I richiami al mondo dei fumetti calati nella realtà di una borgata romana non fanno scadere il film nel ridicolo, perché Lo chiamavano Jeeg Robot coniuga bene due aspetti vincenti: l’autoironia e una buona analisi introspettiva dei personaggi. Così, mentre da un lato si ride, e di gusto, su scene costruite con quel sarcasmo proprio di chi riesce a non prendersi troppo sul serio, dall’altro la storia si fonda tutta su personaggi ben costruiti.
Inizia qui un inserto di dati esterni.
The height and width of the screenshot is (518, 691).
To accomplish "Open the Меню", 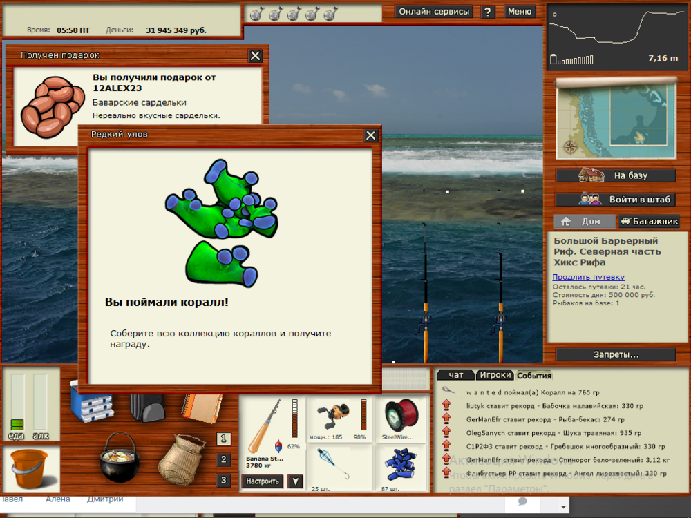I will click(x=520, y=12).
Si tratta indubbiamente di un film per stomaci forti. Alcune scene sono di una violenza quasi brutale, pur restando nell’ambito dello splatter fumettistico. Ma al di là di questo, il film mostra livelli di lettura anche profondi e non scontati da un punto di vista umano. Allo squallore degli ambienti della borgata romana in cui si muovono i personaggi si contrappongono i sentimenti sinceri, delicati, e quasi infantili, nel senso più positivo del termine, dei due protagonisti. La metamorfosi di Enzo Ceccotti, interpretato da un perfetto Claudio Santamaria, non è quella prevedibile da piccolo criminale a eroe filantropo dotato di poteri straordinari. Al contrario solo attraverso l’amore generoso, spontaneo e folle di una giovane donna il protagonista scopre di essere nel profondo una persona buona e capace di sentimenti forti, sinceri e positivi ed è spinto a cambiare in meglio. Anche la figura del cattivo, lo Zingaro, interpretato da un credibilissimo Luca Marinelli, esce dai consueti canoni del genere per approfondire aspetti umani che fanno riflettere. Come il suo interesse smisurato e assurdo verso l’immagine e l’apparire sui social, che sfocia in una follia del tutto scollegata con la realtà, tanto da compiacersi di comparire in rete in un video che lo riprende mentre compie gesti atroci e disumani.

Nel film ogni personaggio ha un suo ambiente caratterizzante, così nell’insieme, nonostante la situazione abbia del surreale, l’intera storia risulta non solo credibile, ma anche coinvolgente e a tratti persino commuovente.